Problem details: The full listing is to be transcribed exactly, with each picture left out.
┌─ Data for review
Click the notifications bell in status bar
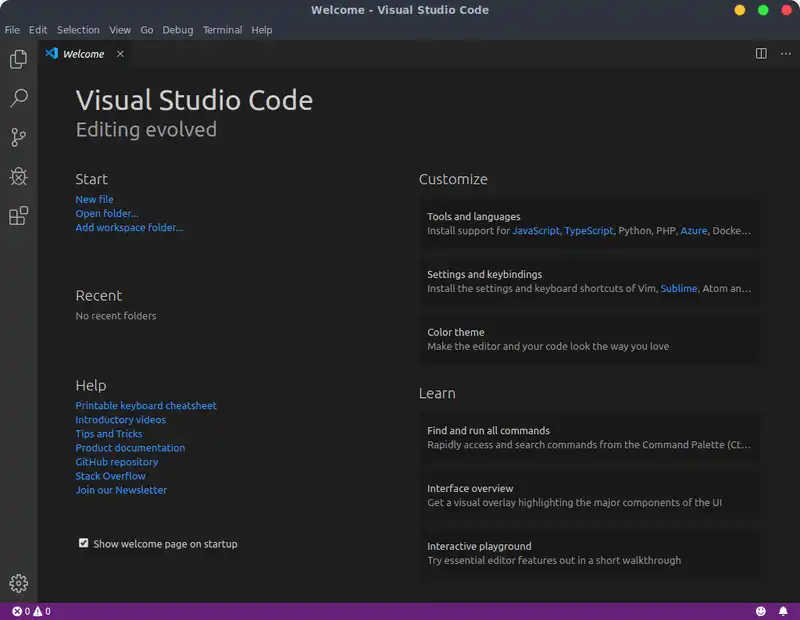The width and height of the screenshot is (800, 620). [783, 611]
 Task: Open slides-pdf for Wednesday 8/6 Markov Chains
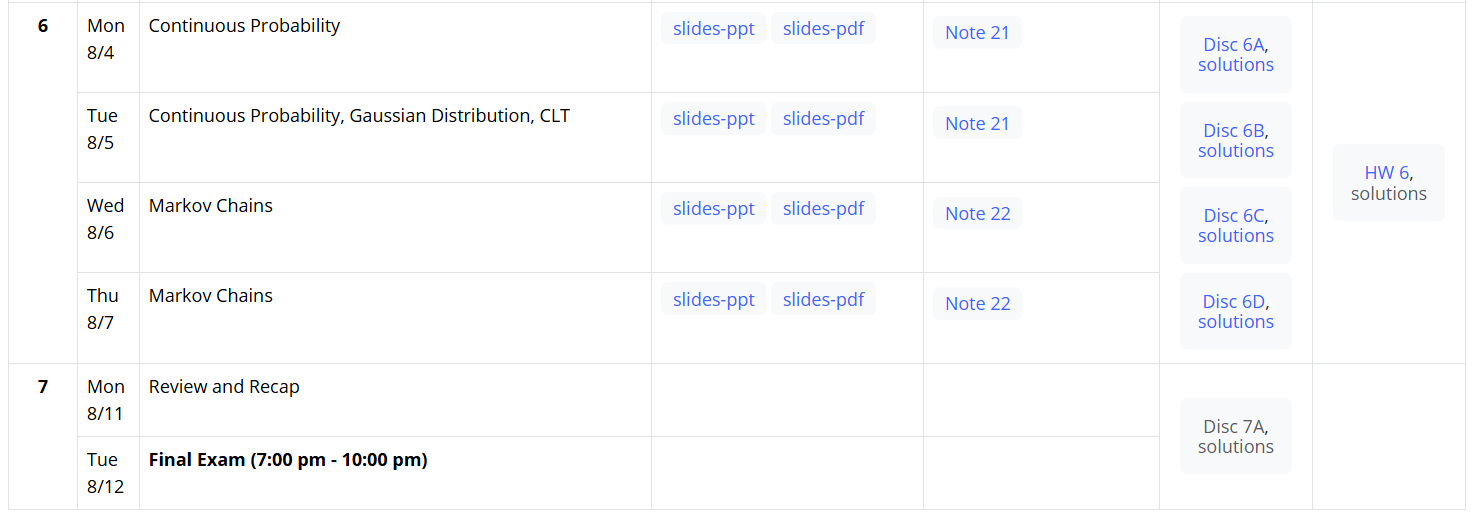(x=823, y=209)
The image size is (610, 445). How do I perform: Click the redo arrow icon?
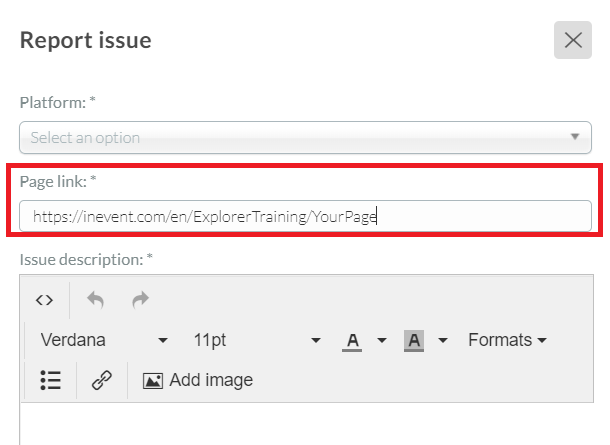click(140, 300)
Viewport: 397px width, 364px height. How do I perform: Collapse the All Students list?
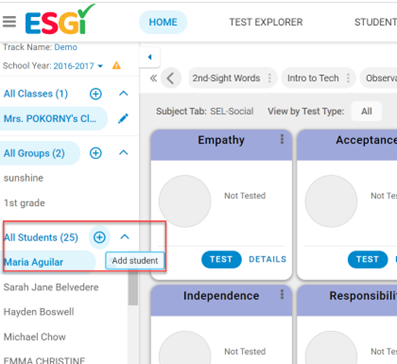pyautogui.click(x=125, y=237)
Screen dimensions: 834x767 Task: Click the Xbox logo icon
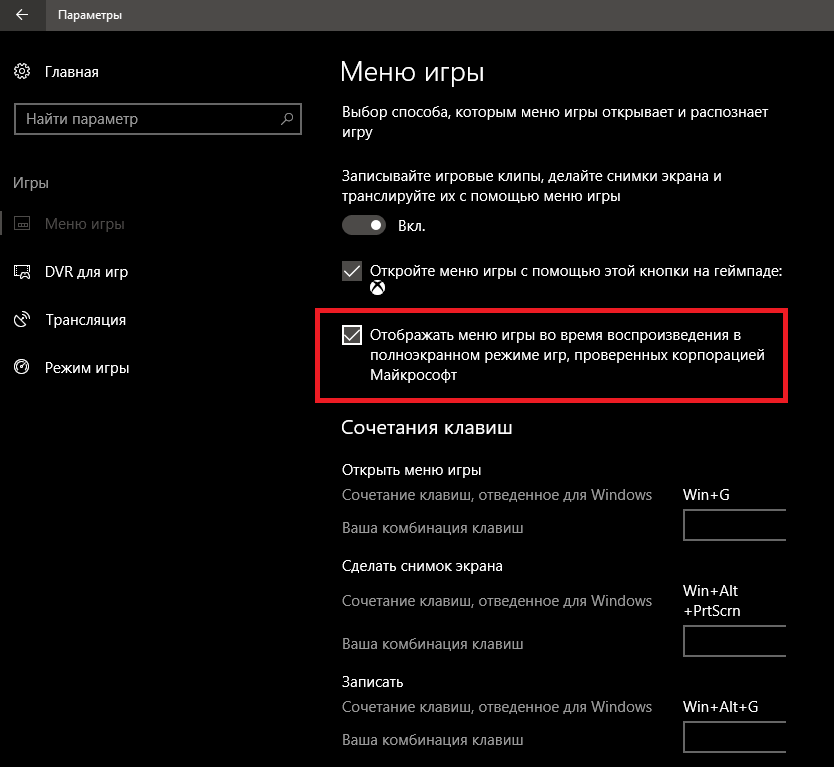[x=379, y=289]
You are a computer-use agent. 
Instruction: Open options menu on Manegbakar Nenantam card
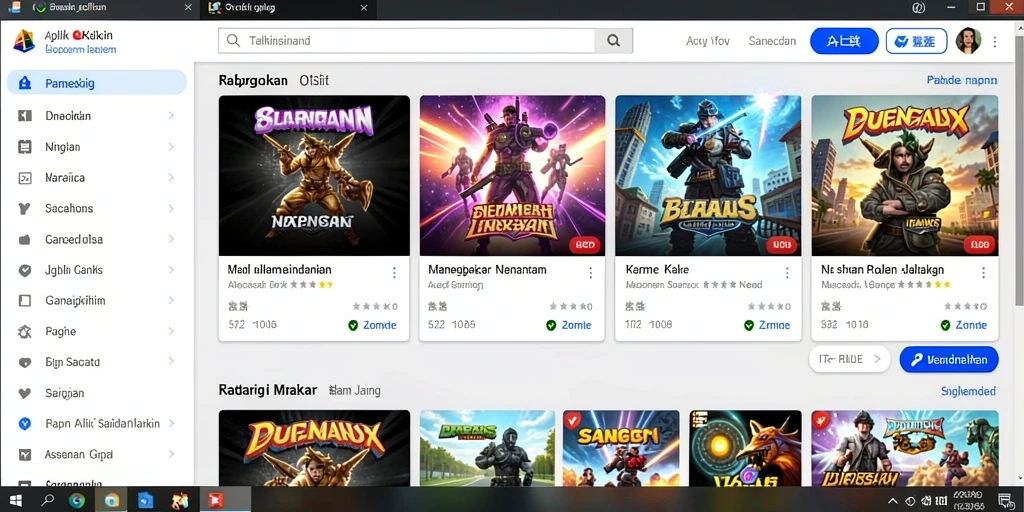590,273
└─
Task answer:
Click the notifications bell in status bar
The width and height of the screenshot is (800, 620). [783, 611]
 Task: Open slides-pdf for Wednesday 8/6 Markov Chains
(x=823, y=209)
The image size is (610, 445). How do I perform: Click the redo arrow icon?
click(140, 300)
Viewport: 397px width, 364px height. How do I perform: Collapse the All Students list?
pyautogui.click(x=125, y=237)
Screen dimensions: 834x767 Task: Click the Xbox logo icon
[x=379, y=289]
You are a computer-use agent. 
Instruction: Open options menu on Manegbakar Nenantam card
590,273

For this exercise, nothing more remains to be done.